Monday, June 11, 2012

The (Not Very) Good Old Days of Education – Part II

There are good reasons why we might imagine that education was better in earlier generations. I’d like to note these before proceeding to my premise that it was, in fact, worse.

1. Women were discouraged from going into many professions, or even training for them.  A smart and competent woman, unless she and/or her parents had ambition or privilege well above the norm, became a nurse, secretary, teacher, or librarian. Those professions, then, soaked up a lot of talent that goes elsewhere today, and had a slew of the overqualified.

2. Many more children dropped out of school in earlier years.  While many of those were children of ability who could not continue because of family poverty or attitudes, it did certainly eliminate many less-able students from the class, which suggests that more material could be covered with those remaining.

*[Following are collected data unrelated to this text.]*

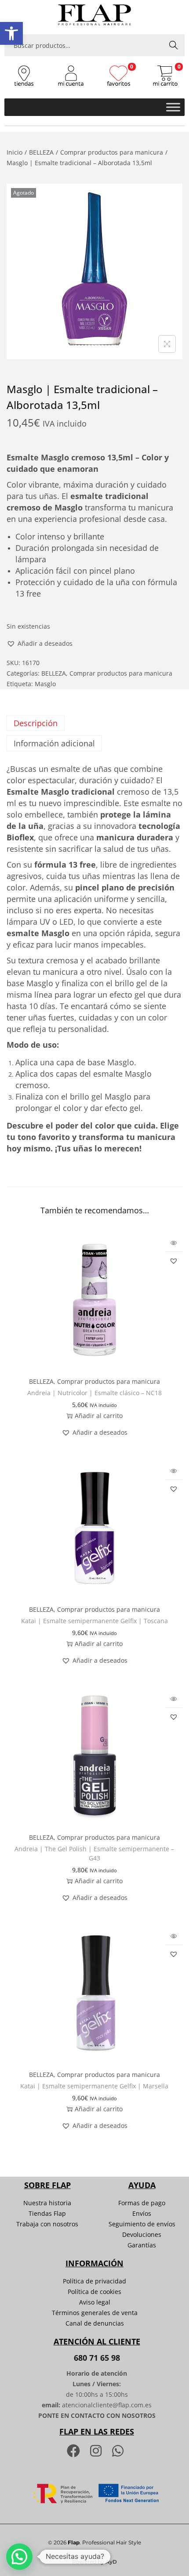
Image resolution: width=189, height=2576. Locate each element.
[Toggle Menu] (173, 107)
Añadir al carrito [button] (99, 1415)
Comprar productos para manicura (111, 152)
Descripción (36, 723)
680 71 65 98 (97, 2357)
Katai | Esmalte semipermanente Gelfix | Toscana (94, 1621)
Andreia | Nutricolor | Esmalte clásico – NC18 (94, 1393)
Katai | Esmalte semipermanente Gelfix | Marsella (94, 2086)
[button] (11, 33)
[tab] (94, 723)
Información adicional (54, 743)
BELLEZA (41, 152)
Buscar (174, 45)
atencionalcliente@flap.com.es (107, 2405)
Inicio (14, 152)
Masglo (45, 684)
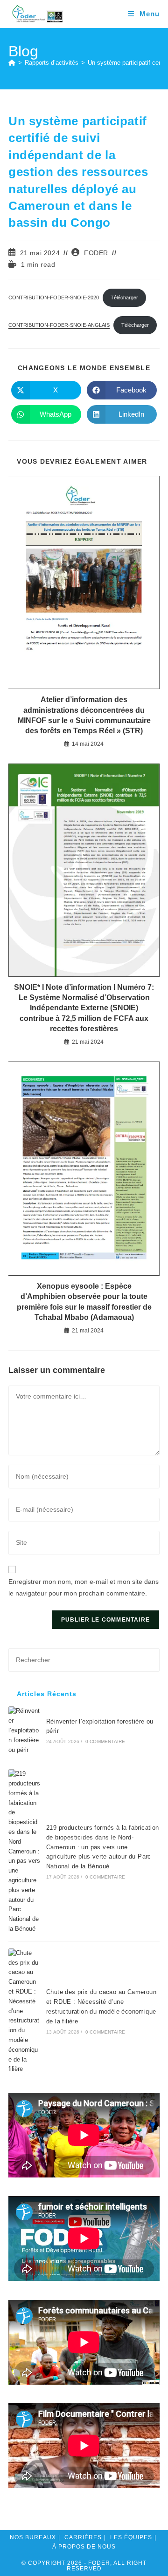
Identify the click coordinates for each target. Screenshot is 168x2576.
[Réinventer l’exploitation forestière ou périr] (24, 1730)
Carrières (83, 2537)
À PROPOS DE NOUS (84, 2546)
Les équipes (131, 2537)
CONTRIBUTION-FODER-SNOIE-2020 (53, 297)
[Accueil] (11, 62)
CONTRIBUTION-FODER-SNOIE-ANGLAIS (59, 325)
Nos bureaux (33, 2537)
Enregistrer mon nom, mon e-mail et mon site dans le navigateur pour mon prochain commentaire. (83, 1587)
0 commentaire (105, 1741)
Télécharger (124, 297)
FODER (96, 253)
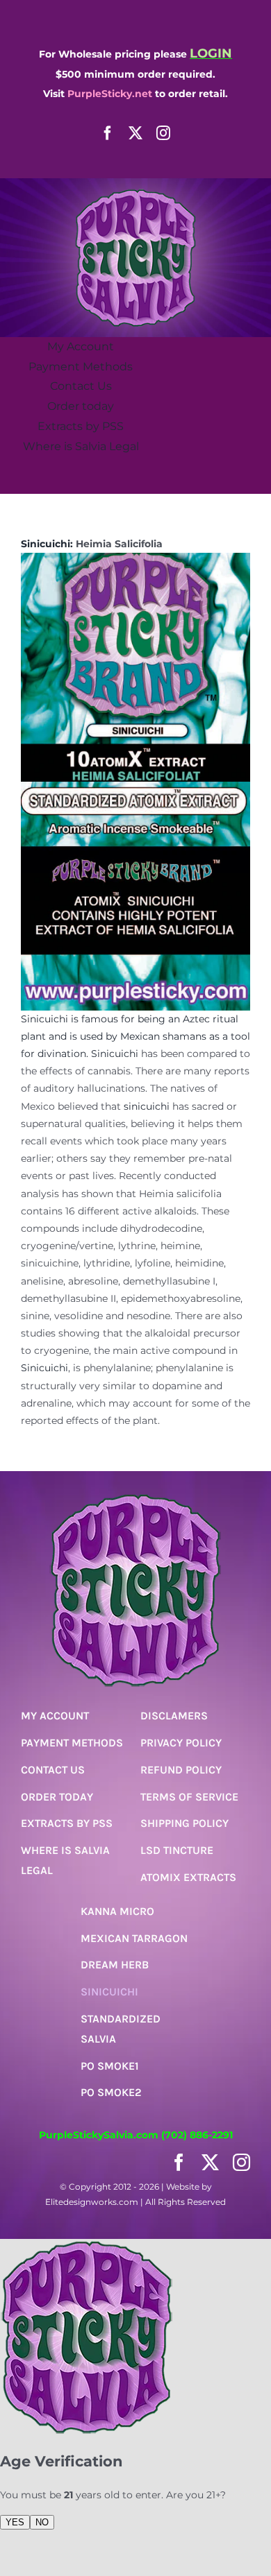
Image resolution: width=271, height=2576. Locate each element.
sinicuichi (147, 1106)
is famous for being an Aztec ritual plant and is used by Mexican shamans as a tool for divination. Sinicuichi (135, 1036)
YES (15, 2522)
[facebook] (108, 133)
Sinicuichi (44, 1019)
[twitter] (135, 133)
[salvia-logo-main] (136, 193)
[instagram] (163, 133)
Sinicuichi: (47, 544)
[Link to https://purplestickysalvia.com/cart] (130, 476)
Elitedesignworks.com (91, 2202)
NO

Children with special needs were whisked away to institutions and not seen in classrooms as often.

3. Attention spans were probably longer, and competing entertainments less available.  How extensive and important these are is open to debate, as is the assumption that they are unmitigated goods.  But they might well bespeak advantages.  Relatedly, children and their parents may have been more respectful of the school’s authority, which made a teacher’s job easier.

4. Additionally, it is claimed that many useless extras taught today were not required then, allowing instruction to focus on reading, writing, and ‘rithmetic.  I don’t think that is true – I think we have traded once set of less-useful tasks for another – but there is at least something worth noting here.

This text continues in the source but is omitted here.